* **SUPPLIED PASSAGE**
-- begin --
Who was the youth chosen by destiny to shatter
the bulwarks of the ruling class?
July 12th, 1901, a young man called to see me
at the office of Free Society, an Anarchist weekly, then published at
Chicago. As I was not in, he was requested to call again. He returned towards
dusk the same day, and I invited him to my room. [321][322]
My visitor began the conversation in Polish, saying
that his name was Niemann, that he had come from Cleveland, and that he desired
to inform himself about the Anarchists and their activity. He had seen my name
in the Anarchist papers and decided to look me up on his arrival in Chicago.
I remember vividly the change in his face when
I told him that my knowledge of the Polish language was too limited to converse
in it. The Slavonian sound was soft and melodious, but his voice displayed a
hard ring when he began to speak English. His entire demeanor became more rigid.
His features were fine and sympathetic, and his
eyes, of a beautiful blue, rested with a shy and melancholy gaze on the things
about him. Though born and reared in America, his Slavic descent was apparent.
He spoke of his longings and experiences. It was the story of the typical proletarian.
Born in Detroit, the child of poor parents, Niemann
was compelled at a very early age to take up the struggle for existence. Oh,
for the bitter cup of that struggle, which he had to drink to the very last
drop. Nothing but wretchedness, want, misery, and dull despair all his life.
His spirit rebelled against the gloom and oppression of his surroundings. He
sought for some relief, some deliverance from our social slavery. His fellow
workers in the shop and union, however, had very little understanding for his
longings. Later he joined a Local of the Socialist Labor Party in Cleveland.
But there, too, disappointment awaited him. He had hoped to find ideals, enthusiasm,
and earnest endeavor for human liberation. Instead he found nothing but indifference,
political compromise, and efforts directed toward vote catching. Disgusted and
dissatisfied, he now turned to the Anarchists. He was anxious to learn their
aims and how they proposed to bring about the downfall of the capitalist system.
He had but a vague idea of Anarchism; his questions
as to Anarchist organization were naïve. All this became clear to me only later.
At the time of Niemann’s visit I was preoccupied with other matters. I regret
with all my soul not to have had the chance to know him better, to become more
intimate. [322][323]
I was obliged to discontinue the conversation.
-- end --
* **RECORDED INFORMATION**
-- begin --
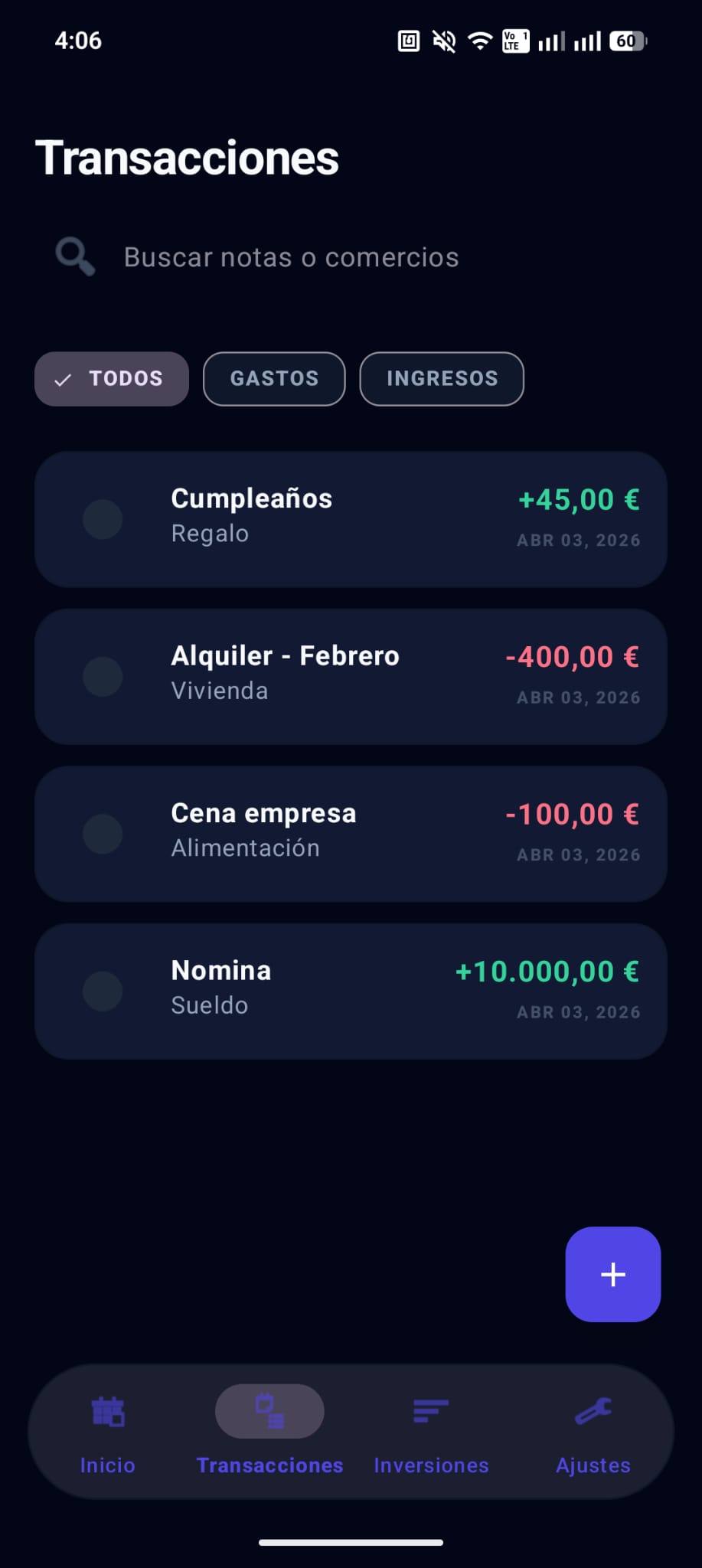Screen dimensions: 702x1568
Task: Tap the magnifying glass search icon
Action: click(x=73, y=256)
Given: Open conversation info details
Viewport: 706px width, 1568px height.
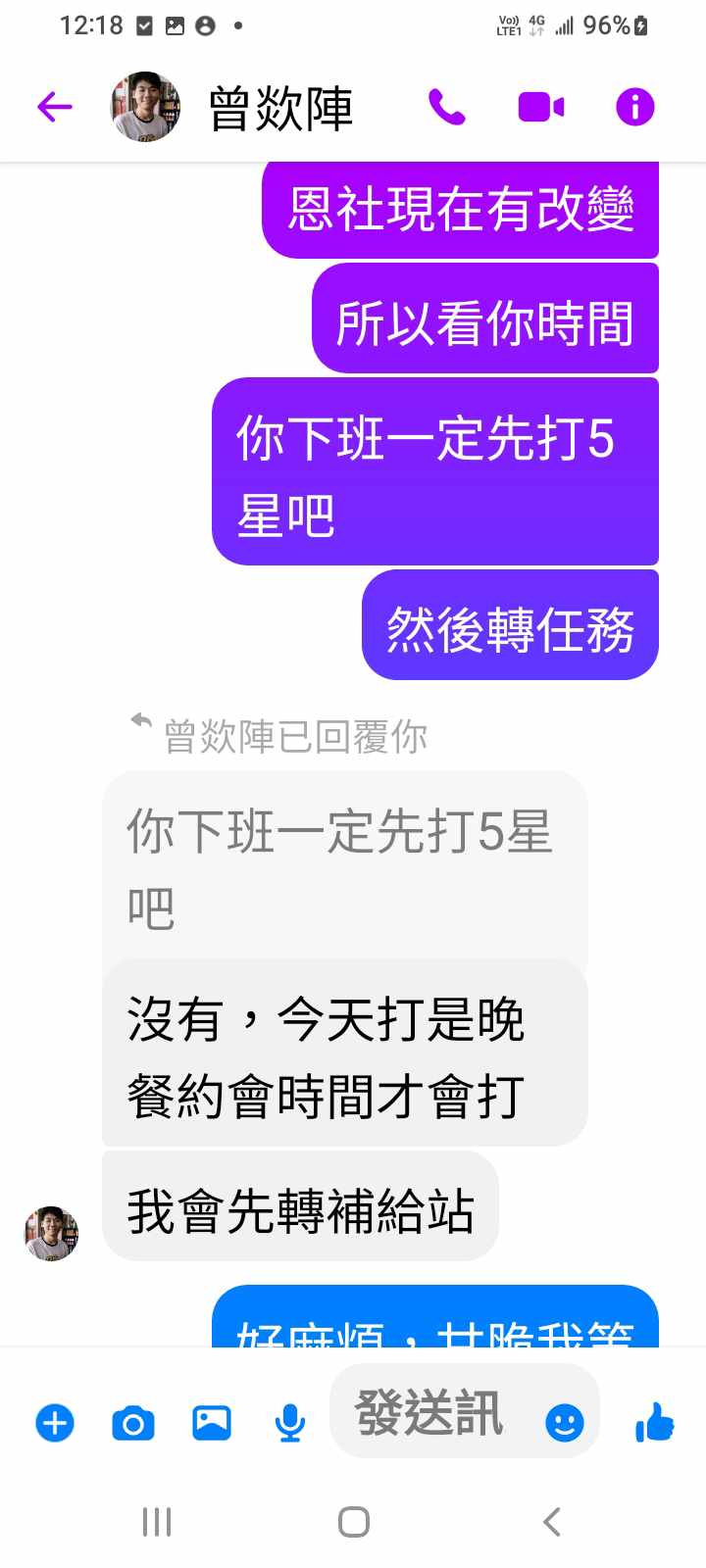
-- end --
* **EXERCISE TASK A**
From the passage about Niemann's visit, copy the text exactly, starting with "I remember vividly" and going on through "the typical proletarian.".
* **EXERCISE TASK B**
Answer these questions from the passage about Niemann's visit:
(i) On what date did the young man first call at the office of Free Society?
(ii) From which city did Niemann say he had come?
(iii) In what city was Niemann born?
* **EXERCISE TASK C**
For each statement, say whether it agrees with the passage about Niemann's visit. Answer yes or no and quote the deciding words.
(i) Free Society was published in Chicago at that time.
(ii) Niemann's eyes were brown.
(iii) Niemann found the enthusiasm he had hoped for in the Socialist Labor Party.

* **RIGHT ANSWER A**
I remember vividly the change in his face when
I told him that my knowledge of the Polish language was too limited to converse
in it. The Slavonian sound was soft and melodious, but his voice displayed a
hard ring when he began to speak English. His entire demeanor became more rigid.
His features were fine and sympathetic, and his
eyes, of a beautiful blue, rested with a shy and melancholy gaze on the things
about him. Though born and reared in America, his Slavic descent was apparent.
He spoke of his longings and experiences. It was the story of the typical proletarian.

* **RIGHT ANSWER B**
(i) July 12th, 1901
(ii) Cleveland
(iii) Detroit

* **RIGHT ANSWER C**
(i) Yes: "an Anarchist weekly, then published at Chicago"
(ii) No: "eyes, of a beautiful blue"
(iii) No: "Instead he found nothing but indifference, political compromise, and efforts directed toward vote catching."